The Zelmenyaners, by Moyshe Kulbak

I received a free copy of this ebook to review from NetGalley, on behalf of the publishers. It will be published 29 January 2014.

13593951I dread looking up early twentieth century Russian authors on Wikipedia. I so often enjoy their books–because of the setting, the turmoil, the pathos–that I don’t want to know if they were one of the unlucky ones. But when I read The Zelmenyaners, I had to, because I had never heard of Moyshe Kulbak before. Kulbak, a master of Yiddish literature in Russia, was not one of the lucky ones. So as I neared the end of The Zelmenyaners, I felt an extra dose of regret that I wouldn’t see any more of the serialized misadventures of the Jewish clan.

The Zelmenyaners was published in two parts, each serialized over a few years in the early 1930s in Shtern, a Yiddish publication. The first part is set mostly in 1929, in a city the editor identifies as Minsk. In the 1860s, a man named Zelmele from somewhere in “Deep Russia” set up a hoyf, a courtyard surrounded by houses that filled up with his descendants and their descendants. By the time we meet the family, the second generation is running the show. The family’s misadventures (there’s really no other word for them) are sketched broadly, but the sense that I got from the stories and the introduction was that they were also deeply satirical. By the end of the book, when the hoyf is being dismantled and the family scattered, it’s hard not to see the hoyf as anything but a metaphor for Russia under the Communists.


Moyshe Kulbak

There are no clear protagonists or antagonists in The Zelmenyaners, but many of the characters are their own worst enemies. Some are hypochondriacs. Some have prickly personalities. Some are terminally depressed. A few attempt to become proud Bolsheviks. If it weren’t for the Russian Revolution, the family would have carried on living their way for decades or longer. No one could escape the changes, however, and the Zelmenyaner clan has to adapt eventually–even though Bolshevism and Communism (and electricity and radio) baffle most of the family members.

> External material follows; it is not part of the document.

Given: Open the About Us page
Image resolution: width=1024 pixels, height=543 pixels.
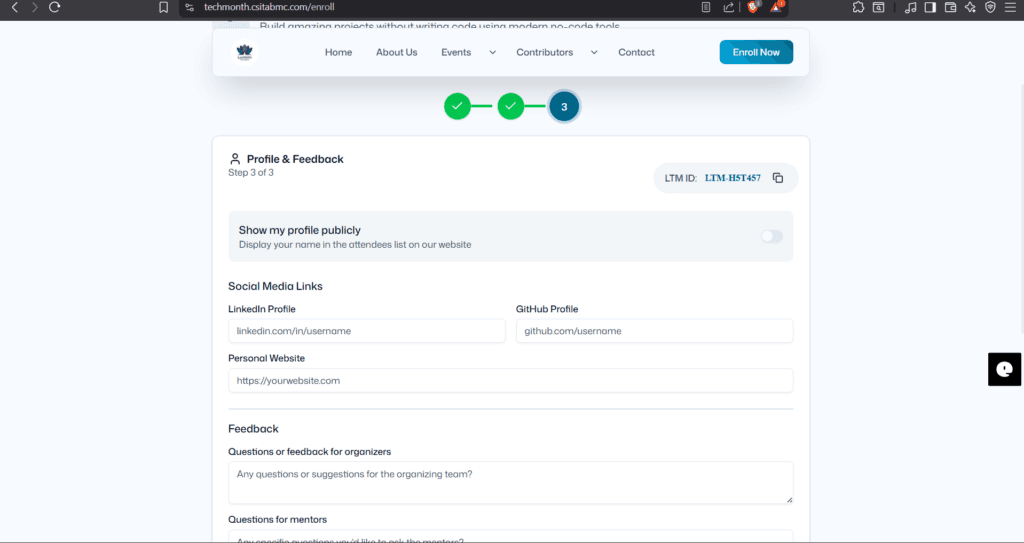Looking at the screenshot, I should [396, 52].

The stories are written in a vaguely chronological order, with frequent backtracking. But Kulbak eventually brings the various threads to order in the last stories in Part II. One of Reb Zelmele’s sons, Folye, has stolen a hide from the tannery where he works. When he shows for his trial, once of his nieces, Tonke, gives a speech denouncing the whole family for their bourgeoiserie. Only in the mid-1930s in Russia would the family’s way of life be seen as a crime. I felt pity for them mostly because they just kept getting in their own way.

The Zelmenyaners is a remarkable tale. It’s remarkable that was published. It’s remarkable that it wasn’t lost when Kulbak was arrested and executed. I couldn’t help but laugh as Kulbak elevated the family’s shenanigans with semi-legendary language. But the history will catch up to you as you read it, as it caught up with everyone.